_STATED GOAL_: Copy out the part of the records that begins with the line containing "Viewport: 592px width, 518px height." and runs through the end of the records, omitting the pictures.

===============

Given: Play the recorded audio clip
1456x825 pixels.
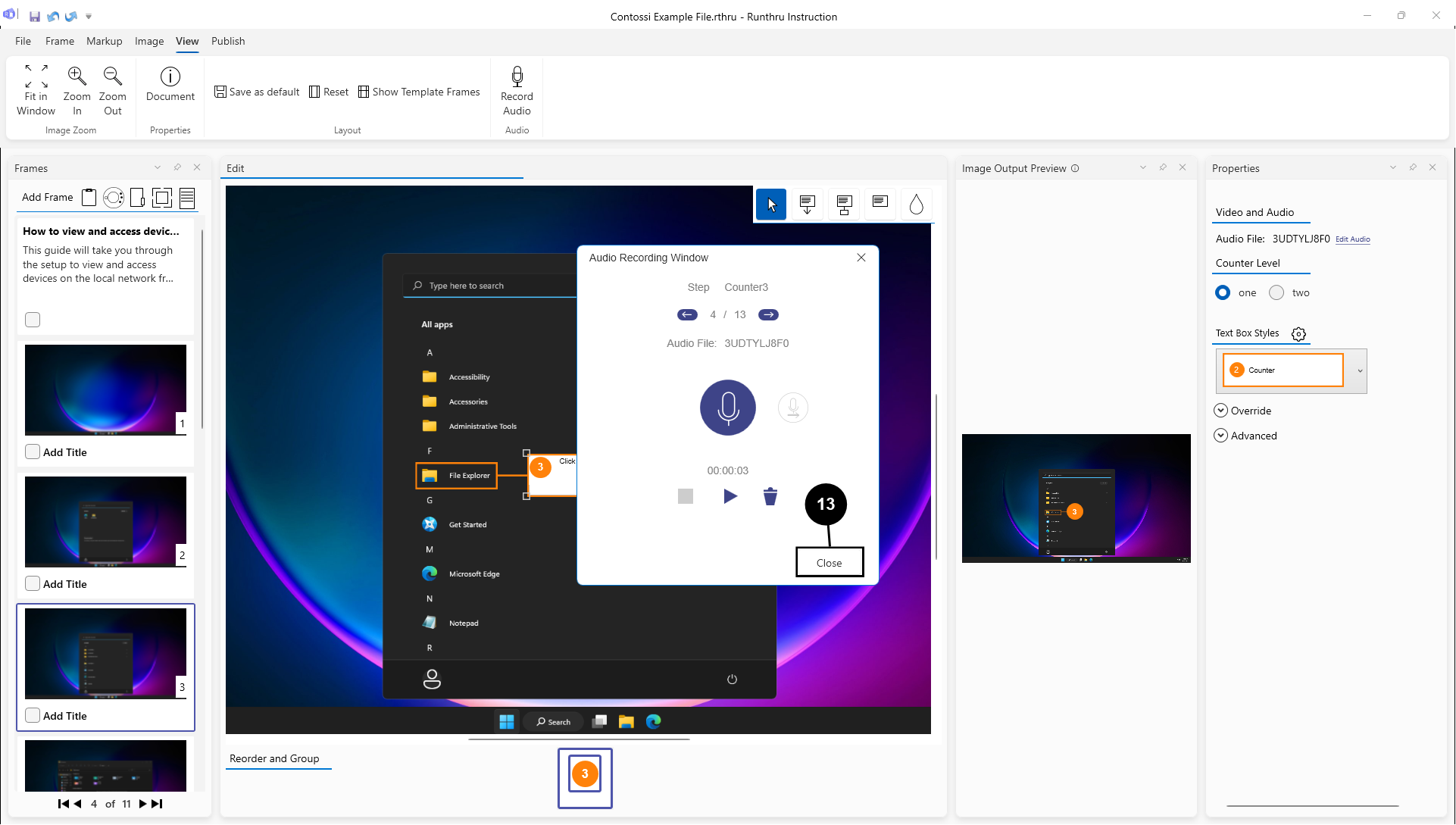Looking at the screenshot, I should click(730, 496).
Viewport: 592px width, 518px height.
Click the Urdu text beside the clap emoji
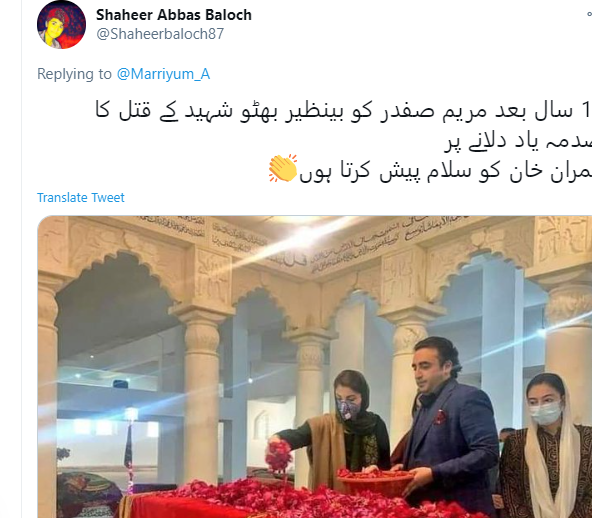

===============

_THE SOLUTION_:
Viewport: 592px width, 518px height.
Click the Urdu text beside the clap emoji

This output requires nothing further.